Japan is a land of earthquakes, and we know that many of them are accompanied by tsunami. In the old school textbook we read the story of a village headman who saw the sea receding after an earthquake from his house on a hill, and called the villagers to his place by setting fire to the harvested rice of his own. This was based upon what really took place in Wakayama Prefecture in 1855. But we must admit that the possibility of a coming tsunami, and that on such a scale, had slipped out of our mind at the time. Everybody was talking of the fierceness of the earthquake, and fixing their houses or offices badly hit by it.
They were therefore caught almost off-guard by the tsunami, which struck in a matter of half an hour or so, to wash away the towns along the beautiful ria coast in the area together with thousands of their inhabitants, their houses, their all-important fishing ports, making wide areas almost empty.
In addition, there are 344,000 displaced persons still unable to go back to their original houses.
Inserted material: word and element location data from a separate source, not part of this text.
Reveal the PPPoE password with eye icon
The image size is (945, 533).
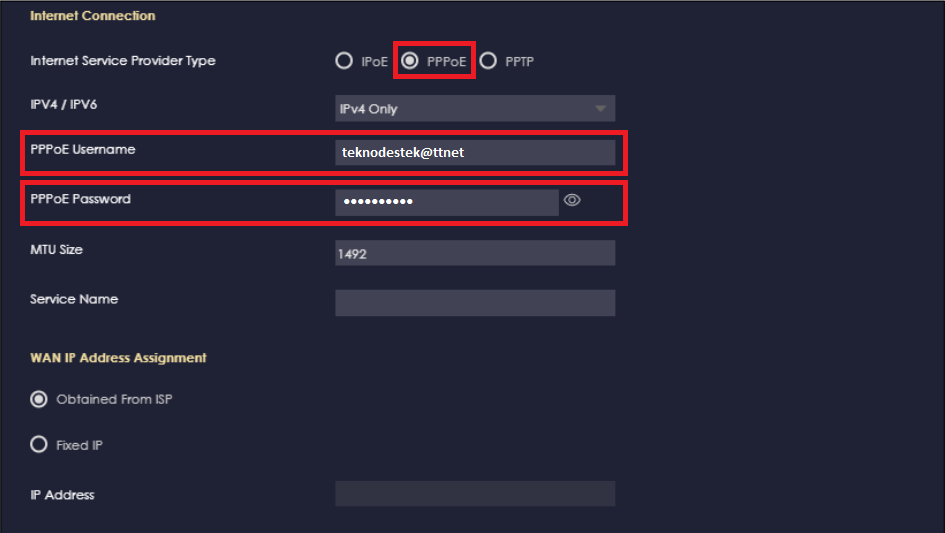572,201
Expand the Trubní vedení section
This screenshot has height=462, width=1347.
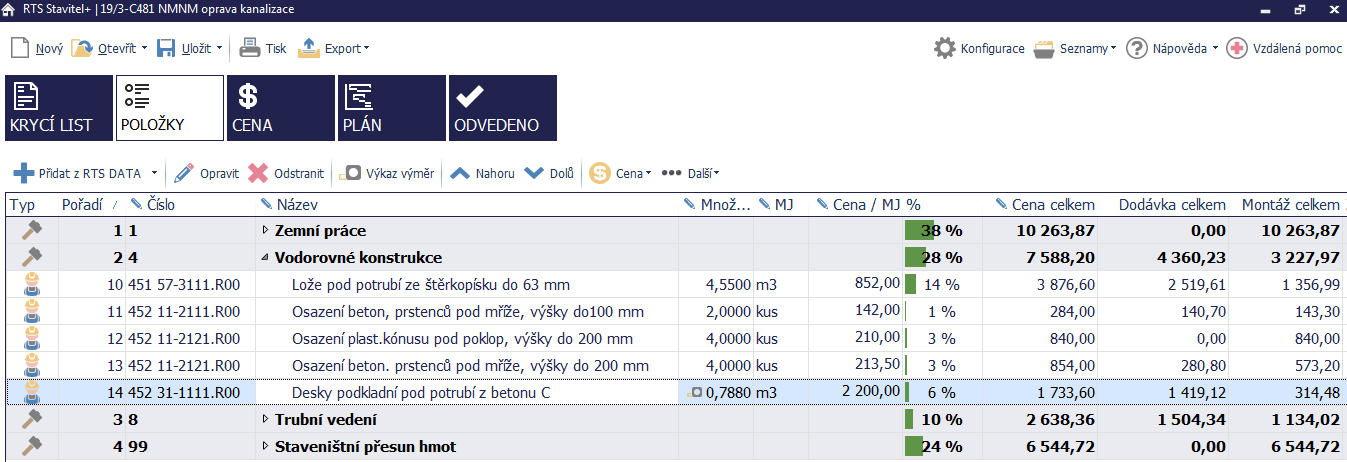pos(265,420)
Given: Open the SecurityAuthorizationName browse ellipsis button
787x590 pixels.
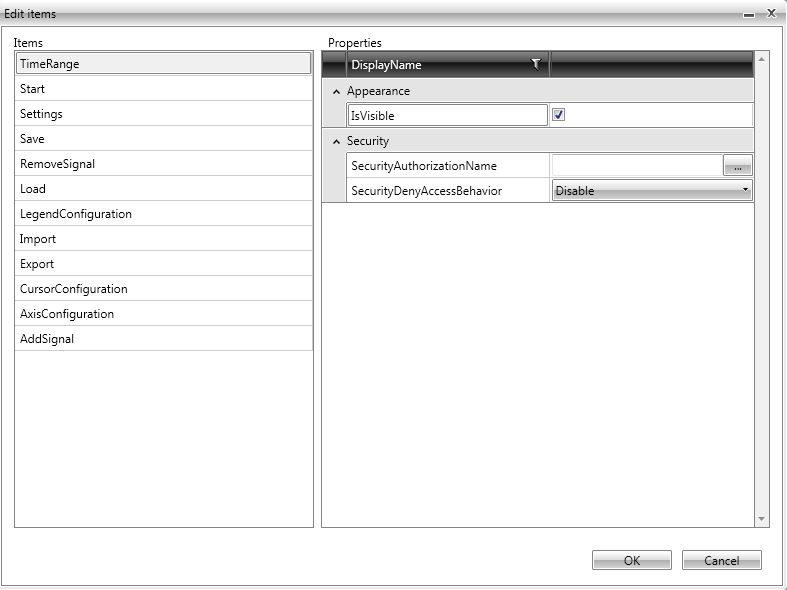Looking at the screenshot, I should 737,167.
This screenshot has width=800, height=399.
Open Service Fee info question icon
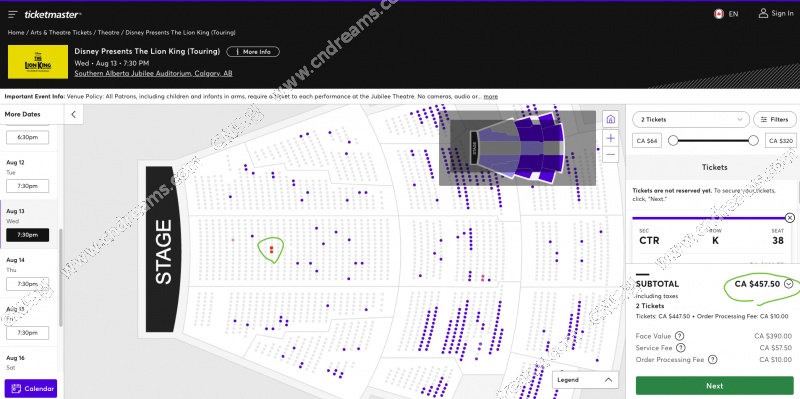[x=681, y=347]
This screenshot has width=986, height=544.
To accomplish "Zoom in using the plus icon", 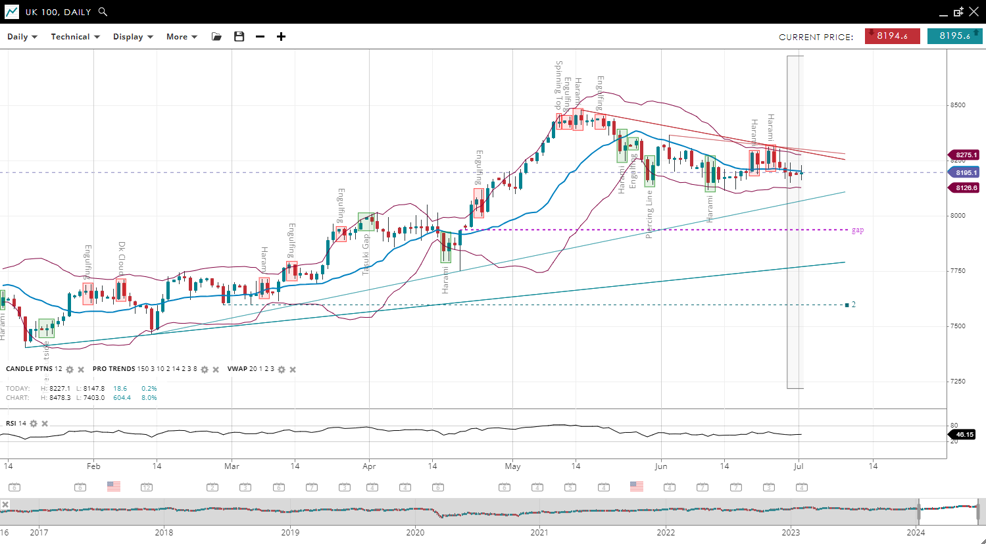I will [281, 37].
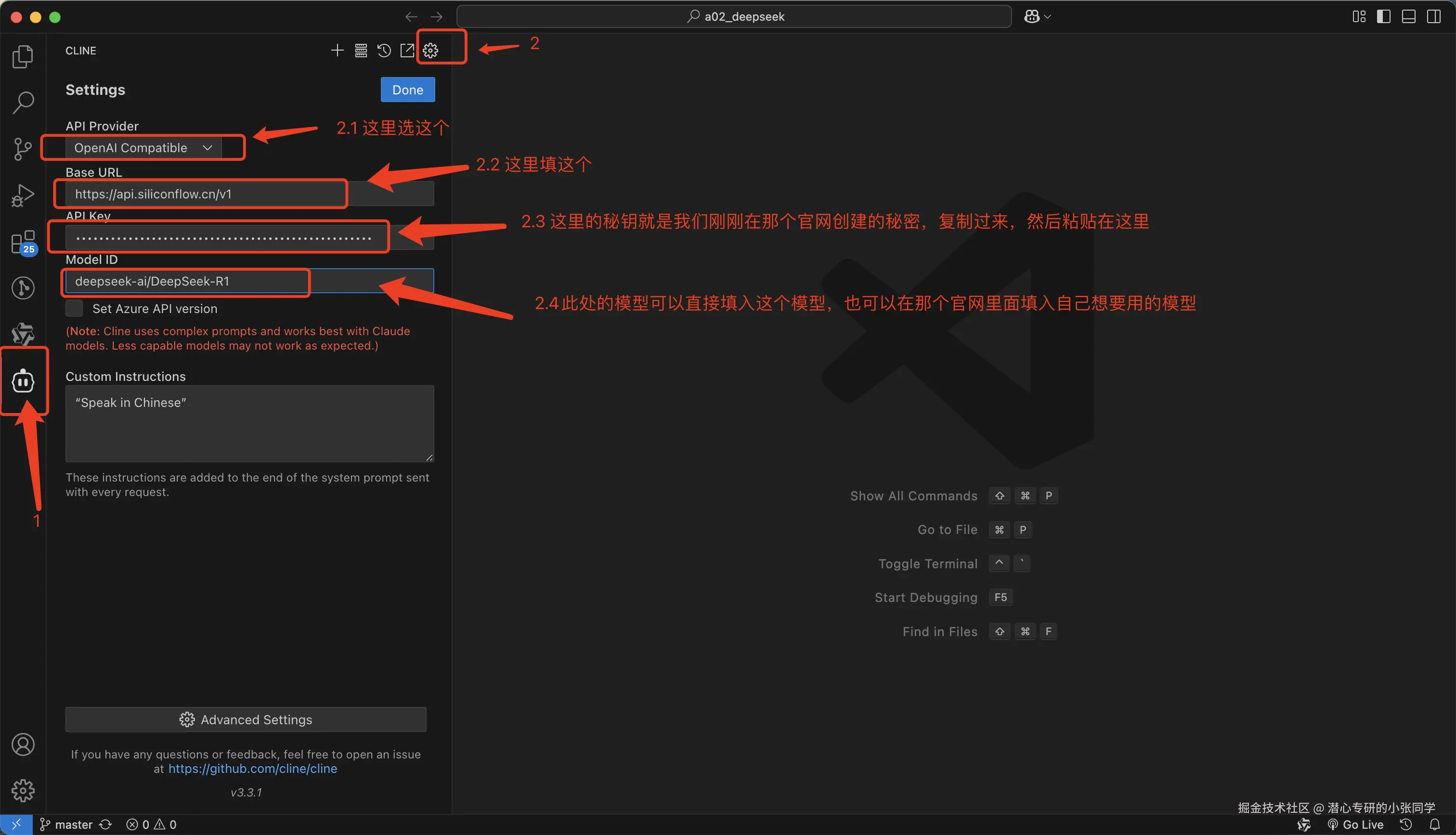Open the Search view in sidebar
Screen dimensions: 1456x835
23,103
Most of them are tsunami regugees, who are prevented from going home as their places of work, schools, or nursing homes for the aged have been lost.
But the most dreadful part of it is that a substantial number of them, and I regret I am not able to give a more accurate figure here, are those who have fled the radioactivity from the Fukushima First Nuclear Power Plant. In their case it is not possible to know how long they have to wait before going home, or if they can go home at all.
At the moment only a few out of the 54 nuclear reactors in the country are operating(six of them are in the Fukushima First), as many of them are undergoing periodical inspection. The Fukushima disaster was caused because all the supplies of electricity to the reactors were cut off by the quake and the tsunami, with no provision whatsoever for such an emergency. Public opinions are divided on the future of the nuclear power generation. But the majority seems to be in favour of closing down all the reactors as there is no guarantee that the like of the Fukushima disaster can be prevented.
True, we have a high demand for electricity in summer and winter seasons. The level of utilization of renewable energy is still low. We may have to depend more on the fossil energy with its high warming gas emission. But we have overcome the one year without depending so much on the nuclear energy. And the people, and even industries, have got used to a lower level of energy use, and by so doing have tried to find ways and means of curtailing warming gas emission. That is where our future, or at least one aspect of it, lies.
Therefore let us heartily join the voice which is coming up the world over.
Let Hiroshima and Nagasaki be the last use of the nuclear bombs. Let Fukushima be the last nuclear plant.